02.06.2015

Simulating sequence data

The Seq-Gen program only support nucleotide and protein models of sequence simulation. In order to simulate coding sequences, we need to account for the underlying genetic code. We will therefore use the Evolver program from Ziheng Yang's PAML package.
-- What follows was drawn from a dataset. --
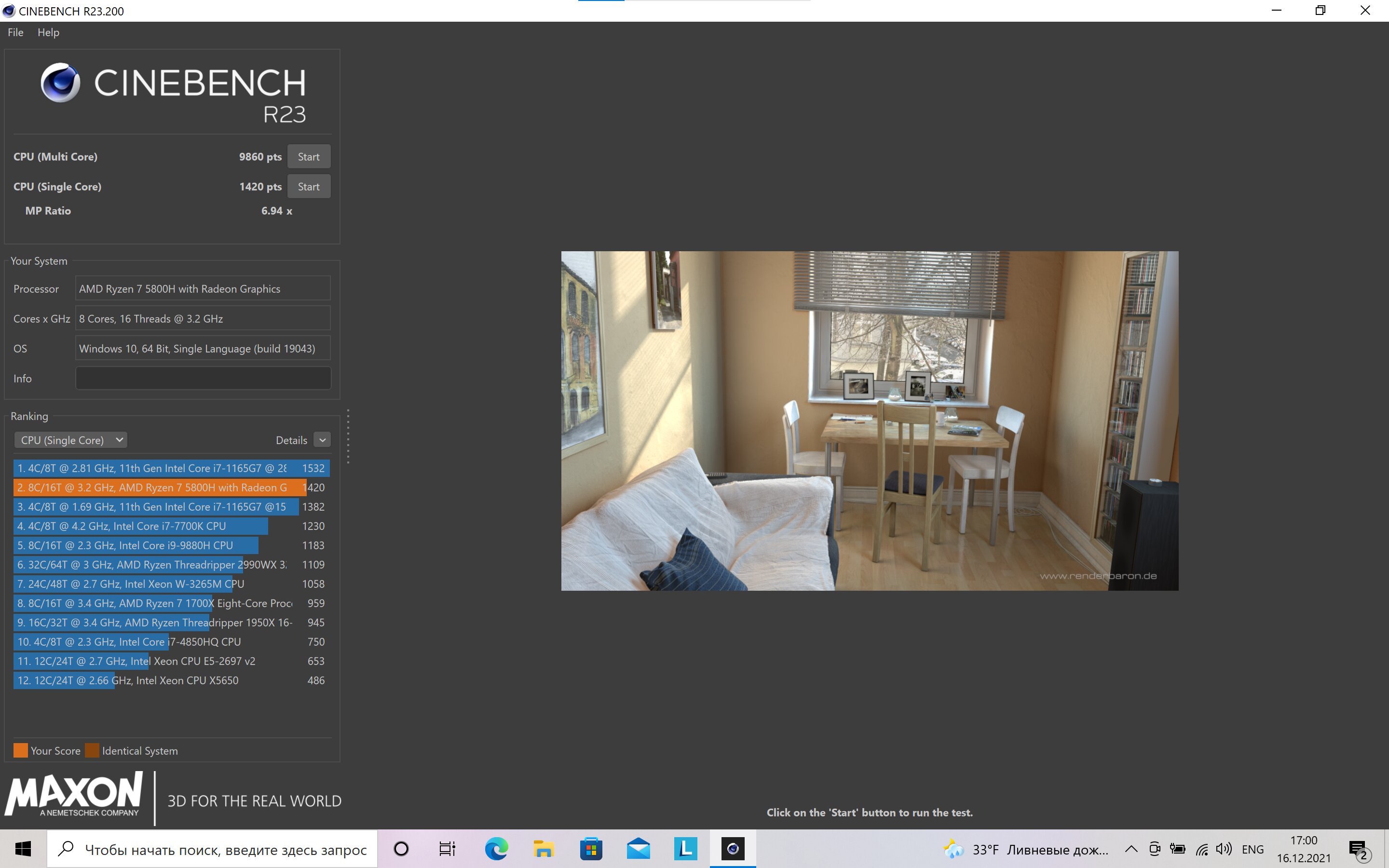Open the Mail app icon
1389x868 pixels.
638,849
Preparing Evolver's input file

We generate a genealogy as before:

ms 10 1 -T | tail -n +4 | grep -v // > genealogy.dnd

Evolver reads its parameters from an input file, including the tree. We therefore have to edit MCcodon.dat and copy-paste the tree on line 6.

Using Evolver

We then launch Evolver and chose option 6:

evolver
EVOLVER in paml version 4.8a, August 2014
Results for options 1-4 & 8 go into evolver.out

  (1) Get random UNROOTED trees?
  (2) Get random ROOTED trees?
  (3) List all UNROOTED trees?
  (4) List all ROOTED trees?
  (5) Simulate nucleotide data sets (use MCbase.dat)?
  (6) Simulate codon data sets      (use MCcodon.dat)?
  (7) Simulate amino acid data sets (use MCaa.dat)?
  (8) Calculate identical bi-partitions between trees?
  (9) Calculate clade support values (evolver 9 treefile mastertreefile <pick1tree>)?
  (11) Label clades?
  (0) Quit?

Looking at the output

Simulated sequences are in mc.paml, in the Phylip format. We need to reformat a bit the output (removing blank lines etc.):

sed '/^\s*$/d' -i mc.paml

and then open in Seaview

seaview mc.paml

Note that Seaview has a convenient option to translate to proteins (Props -> View as proteins)

Testing for selection

Then run the BioPerl script to compute Ka/Ks:

perl NeiGojobori.plx mc.paml

Batching…

We simulate a 100 alignments as before:

evolver 6 MCcodonMulti.dat
mv mc.paml simul_codon.paml
perl AllNeiGojobori.plx simul_codon.paml > allkaks.csv

What's going on?

We set all codon frequencies to equal values:

evolver 6 MCcodonMultiEqual.dat
mv mc.paml simul_codon_equal.paml
perl AllNeiGojobori.plx simul_codon_equal.paml > allkaks_equal.csv

Analysis of real datasets

seaview Mg1LysM_coding.fas
perl NeiGojoboriData.plx Mg1LysM_coding.fas
seaview Mg3LysM_coding.fas
perl NeiGojoboriData.plx Mg3LysM_coding.fas

Using sliding windows

Slide a window of 9 codons with a step of 3 codons (for instance):

perl NeiGojoboriDataWindow.plx Mg1LysM_coding.fas 9 3 > Mg1LysM_w9s3.csv

Exercise

  • Compare different window parameters, on both Mg1 and Mg3 data sets. Which biological insights did you gain?
  • Use the window approach on a simulated dataset for comparison.